Arbre is a component based server side DOM rendering library written in Ruby. Arbre was extracted from Active Admin from 2011-2012 but has not gained widespread use elsewhere. As of September 2017 there were around 4M downloads to date from RubyGems and barely 450 stars on GitHub.
class Panel < Arbre::Component builder_method :panel def build(title, attributes = {}) super(attributes) h3(title, class: "panel-title") end end
React is a component based isomorphic DOM rendering library written in Javascript. npm downloads have reached 40M in the past couple of years and the project has 75,000 stars on GitHub: it’s no contest really. If you prefer Ruby over ES6 an Opal wrapper is available as hyper-react .
class App < Hyperloop::Component render(DIV) do MainNavigation {} PageContents {} Footer {} end end
The APIs for both are relatively simple.
Arbre has builder_method to register components. Each component has a build method which adds tags to an Arbre::Context that is eventually output using to_s.
React components have a render method that adds elements to a virtual DOM that is synchronized with the browser DOM as needed.
The most obvious difference is that Arbre does not integrate Javascript event handlers: it uses an unobtrusive approach that leaves registering event handlers to accompanying ES6/Coffeescript/Opal files.

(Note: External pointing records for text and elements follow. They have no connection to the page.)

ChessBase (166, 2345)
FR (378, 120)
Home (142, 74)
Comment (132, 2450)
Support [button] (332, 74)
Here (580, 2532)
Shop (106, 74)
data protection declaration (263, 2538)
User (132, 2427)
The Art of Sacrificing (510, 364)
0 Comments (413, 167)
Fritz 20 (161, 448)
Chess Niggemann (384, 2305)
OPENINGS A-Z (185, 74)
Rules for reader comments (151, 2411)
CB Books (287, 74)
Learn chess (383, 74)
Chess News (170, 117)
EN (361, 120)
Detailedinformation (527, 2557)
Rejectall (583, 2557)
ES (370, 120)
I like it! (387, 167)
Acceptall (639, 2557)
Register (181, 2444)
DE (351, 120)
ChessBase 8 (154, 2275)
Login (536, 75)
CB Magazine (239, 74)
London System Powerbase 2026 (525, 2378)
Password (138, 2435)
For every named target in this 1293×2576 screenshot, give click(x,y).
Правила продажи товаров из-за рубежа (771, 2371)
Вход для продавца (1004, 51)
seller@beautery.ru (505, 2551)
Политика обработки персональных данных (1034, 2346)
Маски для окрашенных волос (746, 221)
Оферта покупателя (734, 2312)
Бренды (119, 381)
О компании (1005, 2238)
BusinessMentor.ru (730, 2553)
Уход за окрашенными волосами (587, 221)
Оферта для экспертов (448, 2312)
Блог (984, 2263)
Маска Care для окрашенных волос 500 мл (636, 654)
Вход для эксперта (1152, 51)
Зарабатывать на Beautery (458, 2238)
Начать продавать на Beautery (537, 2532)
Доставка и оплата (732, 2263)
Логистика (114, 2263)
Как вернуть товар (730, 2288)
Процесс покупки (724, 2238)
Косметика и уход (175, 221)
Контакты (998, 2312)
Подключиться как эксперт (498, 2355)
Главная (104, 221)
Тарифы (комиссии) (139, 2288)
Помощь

Being exclusively server-side means that Arbre can and has been used with ActionView helpers and templates. There are bugs but it mostly works. Arbre is relatively simple and provides what Active Admin needs without further dependencies.
React components are careful about maintaining state and re-render when state is changed. Arbre components get re-instantiated for each request and are more ad hoc.
Is anything to be learned from this comparison? The prospects of widespread adoption of Arbre are slim to none. An increasing number of developers are going to be looking to use a Rails admin framework with React, and that is where opportunity lies.